ZeroBonus Wrote: ------------------------------------------------------- > SkipE99 Wrote: > -------------------------------------------------- > ----- > > i have a feeling you are seriously > underestimating > > the test. > > > Yes, I believe so, I am. How do I overcome those > false pretensions? Study for 50 hours and then take Level I. The result will tell you everything you need to know. If you pass there were no false pretentions to overcome in the first place. If you fail, then buckle down and study like the rest of us did.
I am finance and accounting undergrad working in the industry - To gauge your understanding why not just do all the problem sets at the end of the chapters to see what your solid on and what you need work on?
I have an undergrad degree in finance, and I can assure you that the depth and detail of a lot of this material was NOT covered in my degree. Sure I took accounting and learned about fifo/lifo, deferred tax assets, operating versus capital leases, etc. But when it comes to performing all the adjustments for the purpose of analysis? we never learned that… ZeroB: My advice to you? Do a practice exam, or even just the practice problems focusing on the FSA and Economics and see how you do. That should give you an idea.
ZeroBonus Wrote: ------------------------------------------------------- > SkipE99 Wrote: > -------------------------------------------------- > ----- > > i have a feeling you are seriously > underestimating > > the test. > > > Yes, I believe so, I am. How do I overcome those > false pretensions? easy. take a couple of sample/mock cfa exams. if you can score over 70% on your first few tries, you have at least a good chance of passing with 50 hours. you can get these from schweser books or the cfai may even post em. some one may also be willing to email you them if they have them in electronic form. i dont at this time.
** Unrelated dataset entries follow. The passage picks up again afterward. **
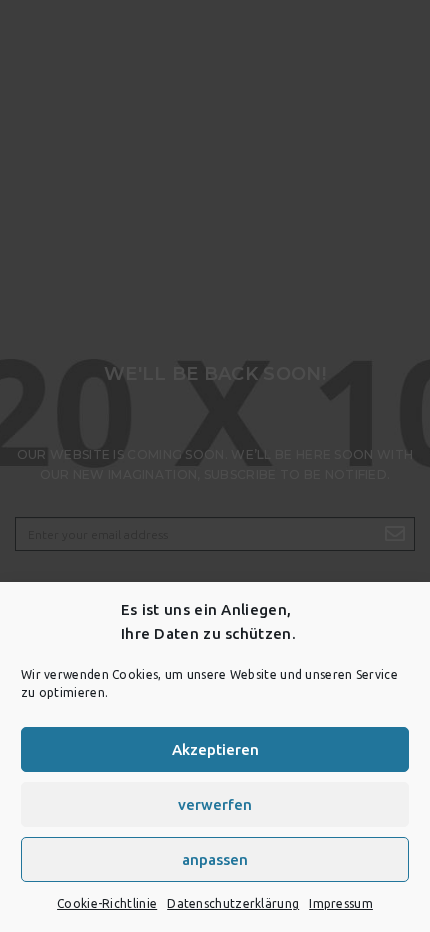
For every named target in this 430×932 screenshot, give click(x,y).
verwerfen (215, 804)
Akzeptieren (215, 749)
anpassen (215, 859)
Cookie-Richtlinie (107, 903)
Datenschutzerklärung (233, 903)
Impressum (341, 903)
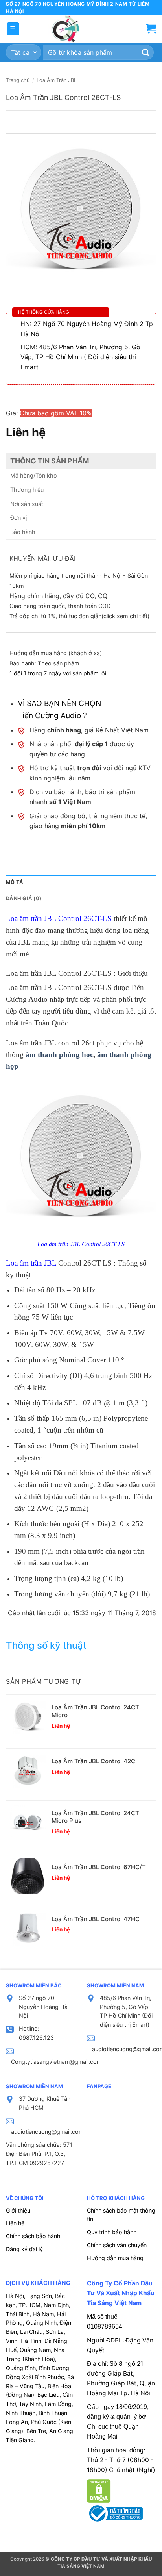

Look at it his way. If you pass, you get to sit L2 about 6 months later. If you plug, you only get to sit L2 in a minimum of 18 months time. Why take any unneccessary chances?
Why shoot for the minimum? Do a search on username “mo34”. The man got all >70% on all sections of all levels, except for a “single” little section. The guy has all my respect and I am thankful that not everyone is like him or else making money in finance would be much, much, much harder. His “standards” are what everyone should be “striving for”, (it is totally OK and doesn’t matter if you don’t achieve those standards) both in score and in effort. mo34, you are a huge inspiration to me.
I passed L1 with about 6 weeks of studying with >70% in all but one section. But seriously, luck was on my side and I wouldn’t do this for Level II. I work full time and those 6 weeks were brutal. Level 1 isn’t that deep and you can get away with doing lots of practice questions and not spending much time on the material. Not sure if this will work for Level II.